Similarly to Moskowitz, AP Psychology teacher Chris Farina partook in the event for the amusement and has been a longtime Movember participant.
“At this point I’m participating because it’s become more of a ritual than anything else,” Farina said.
For participants at Paly, No-Shave November is also an excuse to show off their manly facial hair.
“I enjoy letting my beard grow and No-Shave November is a good opportunity to do so,” said junior Kyle Mostofizadeh.
While participants have grown their beards for various reasons, they all agree the addition of facial hair is something that turns heads.
Junior Ben Rapperport said he has gotten more beard-centered attention than he expected.
“I [have been] stopped by guys I barely know and getting compliments,” Rapperport said.
Additionally, Moskowitz has also enjoyed the reactions he received while bearing his beard.
“People who don’t know me assume I’m in my 20s,” Moskowitz said.
Despite the many perks that come with No-Shave November, the month still contains drawbacks for many a facial-haired face.
A common downside to the month is disapproving mothers.

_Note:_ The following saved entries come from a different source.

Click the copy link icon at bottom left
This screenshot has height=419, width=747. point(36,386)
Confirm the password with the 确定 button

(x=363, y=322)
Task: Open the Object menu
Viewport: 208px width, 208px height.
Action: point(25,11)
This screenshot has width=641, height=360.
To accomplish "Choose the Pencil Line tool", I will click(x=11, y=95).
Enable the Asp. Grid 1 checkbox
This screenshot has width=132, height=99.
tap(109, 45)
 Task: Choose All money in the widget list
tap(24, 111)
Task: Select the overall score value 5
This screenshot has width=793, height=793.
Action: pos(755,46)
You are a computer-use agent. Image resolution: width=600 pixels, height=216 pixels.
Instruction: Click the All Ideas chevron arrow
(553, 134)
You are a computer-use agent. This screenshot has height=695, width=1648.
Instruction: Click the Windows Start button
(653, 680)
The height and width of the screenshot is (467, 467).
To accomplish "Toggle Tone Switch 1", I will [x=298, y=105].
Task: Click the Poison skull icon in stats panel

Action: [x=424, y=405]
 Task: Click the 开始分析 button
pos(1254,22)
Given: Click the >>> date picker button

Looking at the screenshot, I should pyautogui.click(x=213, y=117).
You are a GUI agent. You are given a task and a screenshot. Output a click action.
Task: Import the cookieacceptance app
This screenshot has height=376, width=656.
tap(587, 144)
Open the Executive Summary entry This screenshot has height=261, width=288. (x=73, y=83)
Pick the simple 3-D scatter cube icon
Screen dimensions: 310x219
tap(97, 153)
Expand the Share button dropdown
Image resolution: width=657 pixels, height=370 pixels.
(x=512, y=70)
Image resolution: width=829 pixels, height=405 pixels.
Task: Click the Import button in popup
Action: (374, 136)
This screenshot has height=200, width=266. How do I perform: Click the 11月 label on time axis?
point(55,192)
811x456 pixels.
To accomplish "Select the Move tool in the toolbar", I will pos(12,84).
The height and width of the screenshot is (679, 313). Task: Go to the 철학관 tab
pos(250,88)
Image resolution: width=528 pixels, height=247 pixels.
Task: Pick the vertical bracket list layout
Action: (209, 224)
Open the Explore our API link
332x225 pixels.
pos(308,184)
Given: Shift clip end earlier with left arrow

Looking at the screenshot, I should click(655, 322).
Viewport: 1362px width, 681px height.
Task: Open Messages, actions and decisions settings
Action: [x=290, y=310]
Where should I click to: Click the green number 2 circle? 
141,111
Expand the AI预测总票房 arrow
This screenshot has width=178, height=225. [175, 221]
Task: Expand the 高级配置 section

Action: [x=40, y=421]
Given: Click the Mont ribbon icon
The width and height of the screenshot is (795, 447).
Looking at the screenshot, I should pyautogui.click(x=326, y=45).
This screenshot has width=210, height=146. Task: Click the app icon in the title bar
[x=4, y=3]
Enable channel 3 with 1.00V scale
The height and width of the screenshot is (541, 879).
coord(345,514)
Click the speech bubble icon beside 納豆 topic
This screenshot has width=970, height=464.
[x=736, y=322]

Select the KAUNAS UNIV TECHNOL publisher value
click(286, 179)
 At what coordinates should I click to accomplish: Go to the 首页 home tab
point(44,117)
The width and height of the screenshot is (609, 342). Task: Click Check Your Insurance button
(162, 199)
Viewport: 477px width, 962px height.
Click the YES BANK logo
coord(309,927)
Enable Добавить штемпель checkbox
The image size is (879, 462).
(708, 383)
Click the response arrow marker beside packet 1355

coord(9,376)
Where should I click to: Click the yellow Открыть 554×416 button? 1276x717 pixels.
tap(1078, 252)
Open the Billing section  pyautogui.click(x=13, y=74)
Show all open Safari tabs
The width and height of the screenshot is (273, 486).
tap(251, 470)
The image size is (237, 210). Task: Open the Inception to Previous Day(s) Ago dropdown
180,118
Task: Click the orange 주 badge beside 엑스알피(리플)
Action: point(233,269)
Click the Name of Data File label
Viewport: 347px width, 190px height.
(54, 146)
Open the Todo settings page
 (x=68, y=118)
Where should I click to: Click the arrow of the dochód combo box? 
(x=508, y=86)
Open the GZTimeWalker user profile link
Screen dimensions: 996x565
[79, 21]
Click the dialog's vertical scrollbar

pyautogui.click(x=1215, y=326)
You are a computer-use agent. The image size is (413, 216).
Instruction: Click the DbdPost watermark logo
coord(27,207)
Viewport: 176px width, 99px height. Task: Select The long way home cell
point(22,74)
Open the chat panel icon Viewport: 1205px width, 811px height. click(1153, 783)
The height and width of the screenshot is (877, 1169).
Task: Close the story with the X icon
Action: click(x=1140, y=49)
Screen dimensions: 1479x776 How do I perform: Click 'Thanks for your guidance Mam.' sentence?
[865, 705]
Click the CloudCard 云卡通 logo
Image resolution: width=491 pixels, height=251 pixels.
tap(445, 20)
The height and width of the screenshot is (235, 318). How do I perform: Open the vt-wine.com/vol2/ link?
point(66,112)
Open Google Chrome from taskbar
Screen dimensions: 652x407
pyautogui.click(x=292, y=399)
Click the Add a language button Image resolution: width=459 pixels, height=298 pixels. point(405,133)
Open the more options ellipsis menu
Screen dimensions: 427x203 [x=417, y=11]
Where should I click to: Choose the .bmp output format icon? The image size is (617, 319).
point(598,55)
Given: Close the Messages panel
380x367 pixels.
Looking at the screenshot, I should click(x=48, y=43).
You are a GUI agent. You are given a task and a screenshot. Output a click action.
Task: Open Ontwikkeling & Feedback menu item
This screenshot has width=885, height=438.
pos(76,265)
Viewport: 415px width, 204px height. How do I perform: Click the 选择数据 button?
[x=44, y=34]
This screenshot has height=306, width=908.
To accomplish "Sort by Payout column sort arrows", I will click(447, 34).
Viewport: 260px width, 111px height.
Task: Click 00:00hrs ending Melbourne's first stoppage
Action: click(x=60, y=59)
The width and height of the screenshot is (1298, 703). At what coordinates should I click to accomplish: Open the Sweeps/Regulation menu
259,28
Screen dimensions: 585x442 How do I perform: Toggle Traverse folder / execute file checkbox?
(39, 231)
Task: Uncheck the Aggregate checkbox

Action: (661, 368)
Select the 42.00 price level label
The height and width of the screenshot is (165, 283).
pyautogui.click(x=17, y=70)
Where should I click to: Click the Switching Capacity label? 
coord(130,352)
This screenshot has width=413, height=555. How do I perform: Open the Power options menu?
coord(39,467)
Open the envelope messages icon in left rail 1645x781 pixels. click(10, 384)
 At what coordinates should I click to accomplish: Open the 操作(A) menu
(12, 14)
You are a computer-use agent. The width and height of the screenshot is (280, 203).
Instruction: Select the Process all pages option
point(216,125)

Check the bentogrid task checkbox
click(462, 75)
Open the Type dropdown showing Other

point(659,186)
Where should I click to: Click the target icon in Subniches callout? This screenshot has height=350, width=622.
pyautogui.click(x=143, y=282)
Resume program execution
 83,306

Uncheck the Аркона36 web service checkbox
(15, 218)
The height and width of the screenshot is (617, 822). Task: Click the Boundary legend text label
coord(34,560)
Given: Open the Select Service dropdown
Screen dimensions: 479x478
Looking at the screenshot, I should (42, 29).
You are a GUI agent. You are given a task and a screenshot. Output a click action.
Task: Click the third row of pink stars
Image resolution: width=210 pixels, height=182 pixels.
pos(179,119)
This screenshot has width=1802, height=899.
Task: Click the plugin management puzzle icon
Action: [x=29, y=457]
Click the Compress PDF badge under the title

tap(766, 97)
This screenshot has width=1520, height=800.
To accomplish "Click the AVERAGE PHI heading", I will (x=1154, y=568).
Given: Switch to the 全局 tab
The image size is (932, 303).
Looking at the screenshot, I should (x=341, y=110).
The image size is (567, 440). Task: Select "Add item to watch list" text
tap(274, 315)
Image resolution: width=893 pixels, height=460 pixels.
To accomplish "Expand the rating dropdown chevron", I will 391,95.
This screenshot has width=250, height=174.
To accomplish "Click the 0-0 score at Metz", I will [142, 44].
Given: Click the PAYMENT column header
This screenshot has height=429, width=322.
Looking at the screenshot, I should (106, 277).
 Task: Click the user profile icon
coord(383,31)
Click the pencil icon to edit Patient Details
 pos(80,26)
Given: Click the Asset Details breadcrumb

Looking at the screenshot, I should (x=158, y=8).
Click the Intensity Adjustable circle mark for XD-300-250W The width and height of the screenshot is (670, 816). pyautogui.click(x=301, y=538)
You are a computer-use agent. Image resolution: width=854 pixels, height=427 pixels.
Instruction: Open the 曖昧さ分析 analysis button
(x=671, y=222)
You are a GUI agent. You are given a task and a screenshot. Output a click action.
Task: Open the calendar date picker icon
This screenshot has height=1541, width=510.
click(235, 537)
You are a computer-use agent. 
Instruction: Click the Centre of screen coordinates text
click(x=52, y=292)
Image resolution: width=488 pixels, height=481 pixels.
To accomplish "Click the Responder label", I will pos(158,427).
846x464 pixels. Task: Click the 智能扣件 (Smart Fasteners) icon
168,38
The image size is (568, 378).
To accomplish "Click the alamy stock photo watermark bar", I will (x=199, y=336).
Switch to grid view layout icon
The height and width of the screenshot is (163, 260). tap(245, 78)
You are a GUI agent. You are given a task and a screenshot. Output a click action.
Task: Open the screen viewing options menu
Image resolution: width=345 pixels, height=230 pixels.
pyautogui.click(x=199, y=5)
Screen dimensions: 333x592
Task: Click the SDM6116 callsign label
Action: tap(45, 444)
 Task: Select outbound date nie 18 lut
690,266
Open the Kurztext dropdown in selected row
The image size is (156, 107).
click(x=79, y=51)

“My mom tells me I look homeless,” Moskowitz said.
Similarly, Farina faced the criticisms like those of Moskowitz.
“My mom always tells me it’s ugly. And students keep telling me I look a lot like Rafi Moskowitz.”
Another unexpected disadvantage that comes with the addition of a beard is when the beard gets into things it’s not supposed to. Mostofizadeh has been met with this pitfall firsthand.
“Oftentimes I will lose something in my beard, so that was definitely a drawback,” Mostofizadeh said.
Despite these drawbacks, participants agree there are different perks that make the occasional hair-induced hindrance worth it.
“My face is itchy and hairy, but also warmer and more aesthetically pleasing,” said senior Benner Mullin.
Mostofizadeh also agrees that despite getting unwanted food in his beard, he keeps it because of how he feels when he wears a beard.
“I am in tune with my masculine side,” Mostofizadeh said.
Undeterred by his mother’s disapproval, Farina kept his beard, utilizing it as a prop that he can contemplate with.
While the month is over, and beards will likely not grace the faces of students and teachers until next November, one thing can be sure is that the beards will not be forgotten.
“I enjoy stroking my beard and pretending I’m thinking deeply about some complex question like the nature of human consciousness,” Farina said.